Intrauterine growth restriction (IUGR) is associated with persistent metabolic complications, but information is limited for IUGR infants. We determined glucose-stimulated insulin secretion (GSIS) and insulin sensitivity in young lambs with placental insufficiency-induced IUGR. Lambs with hyperthermia-induced IUGR (n = 7) were compared with control lambs (n = 8). GSIS was measured at 8 ± 1 days of age, and at 15 ± 1 days, body weight-specific glucose utilization rates were measured with radiolabeled D-glucose during a hyperinsulinemic-euglycemic clamp (HEC). IUGR lambs weighed 23% less (P < 0.05) than controls at birth. Fasting plasma glucose and insulin concentrations were not different between IUGR and controls for either study. First-phase insulin secretion was enhanced 2.3-fold in IUGR lambs compared with controls.
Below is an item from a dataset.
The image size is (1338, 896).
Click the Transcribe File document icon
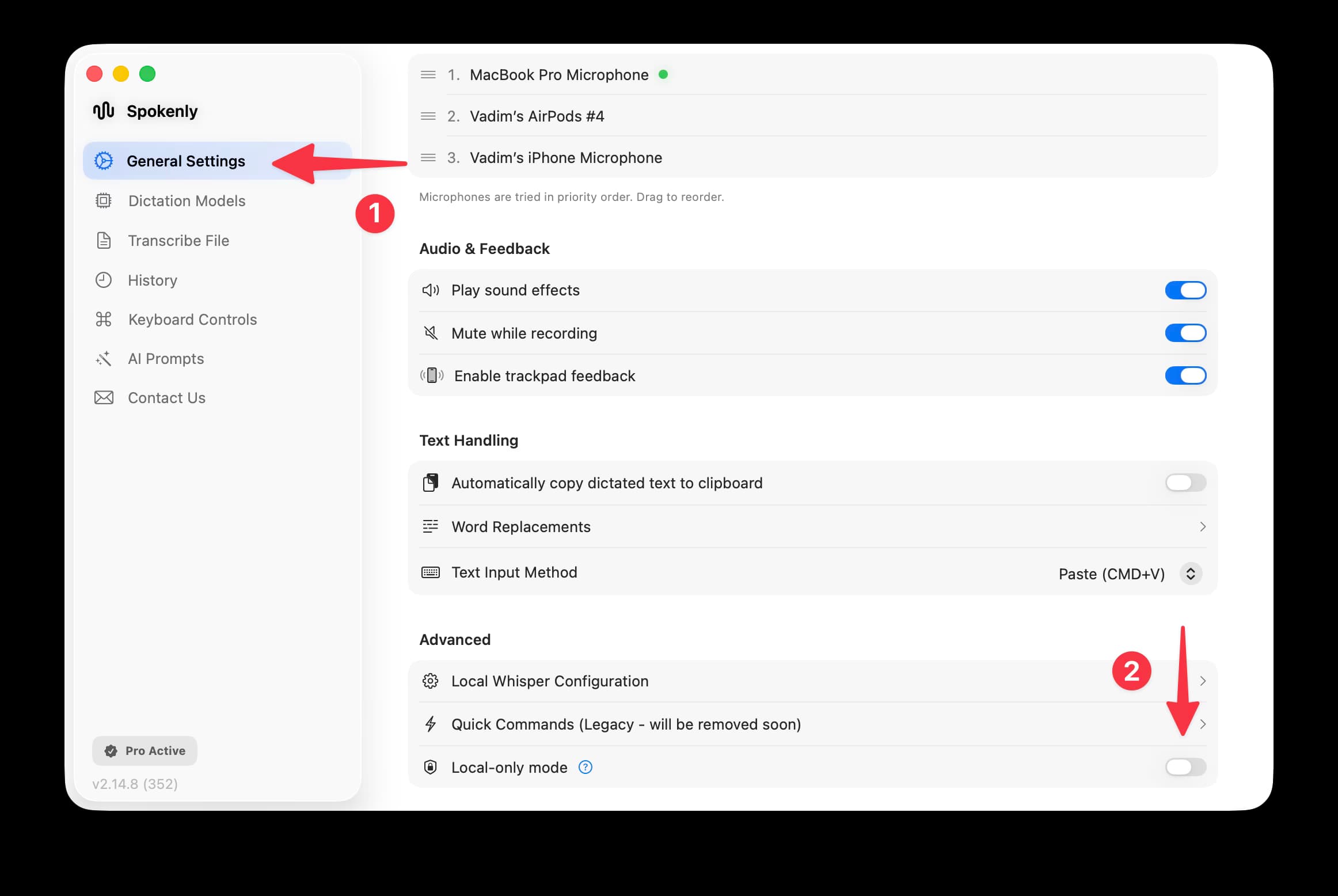(x=104, y=240)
However, second-phase insulin concentrations, glucose- potentiated arginine-stimulated insulin secretion, and β-cell mass were not different, indicating that IUGR β-cells have an intrinsic enhancement in acute GSIS. Compared with controls, IUGR lambs had higher body weight-specific glucose utilization rates and greater insulin sensitivity at fasting (1.6-fold) and hyperinsulinemic periods (2.4-fold). Improved insulin sensitivity for glucose utilization was not due to differences in skeletal muscle insulin receptor and glucose transporters 1 and 4 concentrations. Plasma lactate concentrations during HEC were elevated in IUGR lambs compared with controls, but no differences were found for glycogen content or citrate synthase activity in liver and muscle. Greater insulin sensitivity for glucose utilization and enhanced acute GSIS in young lambs are predicted from fetal studies but may promote conditions that exaggerate glucose disposal and lead to episodes of hypoglycemia in IUGR infants.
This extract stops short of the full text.